Não sei que outra fase conseguiu ultrapassar, mas, certamente, evoluiu no conhecimento para que a sua verdade e que as suas pegadas impregnassem os que nos rodeiam. Demonstrou atitudes intentas em alterar, na sociedade, posturas menos corretas¸ na tentativa de consolidar uma sociedade perfeita e justa, com fundações profundas e seguras. Expôs, o que não devia ter que explicar, ao Mundo que se quer incluso, livre, fraterno, equitativo… definiu-se, apresentou a sua verdade, permitindo que os seus pares (minorias) encetassem, também eles, um caminho verdadeiro, respeitando-se a si próprios. Esquivou-se ao negrume da solidão, assumiu o seu
Eu e direcionou a sua vontade para propósitos úteis, fomentando a equidade social. Se for expulsa por ser verdadeira, a sua falta, no grupo a que pertence, deixará um buraco, que permitirá um ampliar de ideias contrárias às que defendemos; quebrarão a equidade, a igualdade, a fraternidade e a liberdade; amedrontará minorias que como ela gostariam de ser quem são, sem necessitar da capa que os esconde. O Mundo já não comporta, apenas, o masculino e o feminino. Que resposta vamos dar à Júlia? Quem terá de se alterar: o grupo a que pertence ou a Júlia? Relembro Rosa Parks que apesar de se encontrar sentada num lugar para negros, foi-lhe dada a ordem de se levantar porque um branco estava de pé.
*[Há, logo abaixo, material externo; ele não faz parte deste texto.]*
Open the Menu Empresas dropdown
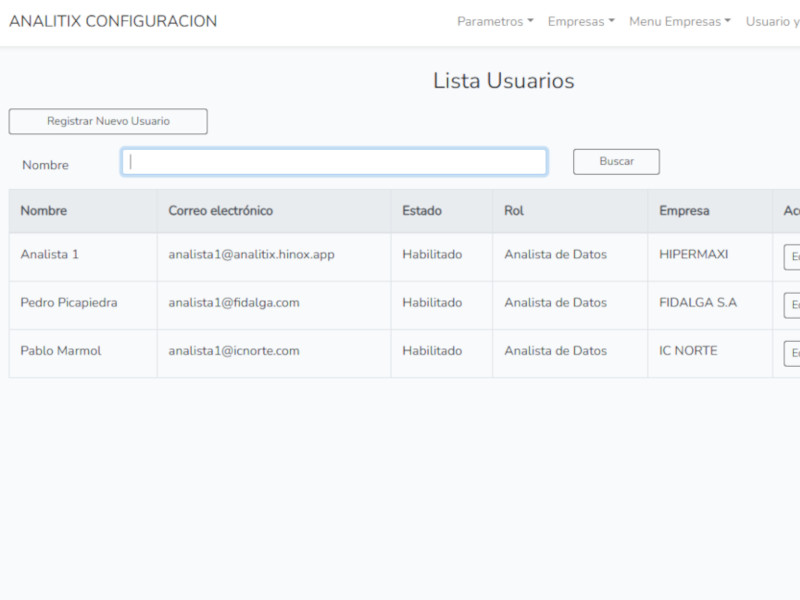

Não se levantou e foi presa, mas a partir desse dia, uma grande maioria de negros, negou sentar-se apenas nos lugares para negros e a levantar-se porque um branco estava de pé. Rosa Parks foi a primeira. Jesse Owens ganhou 4 medalhas de ouro nos Jogos Olímpicos de Berlim, demonstrando que as cores não nos definem. Após o seu grande feito, os EUA fizeram um grande jantar em sua homenagem, Jesse foi obrigado a entrar pela porta dos fundos, que servia para os negros. Para existir mudança há que haver o primeiro que se levanta. Hoje, é o nosso dia.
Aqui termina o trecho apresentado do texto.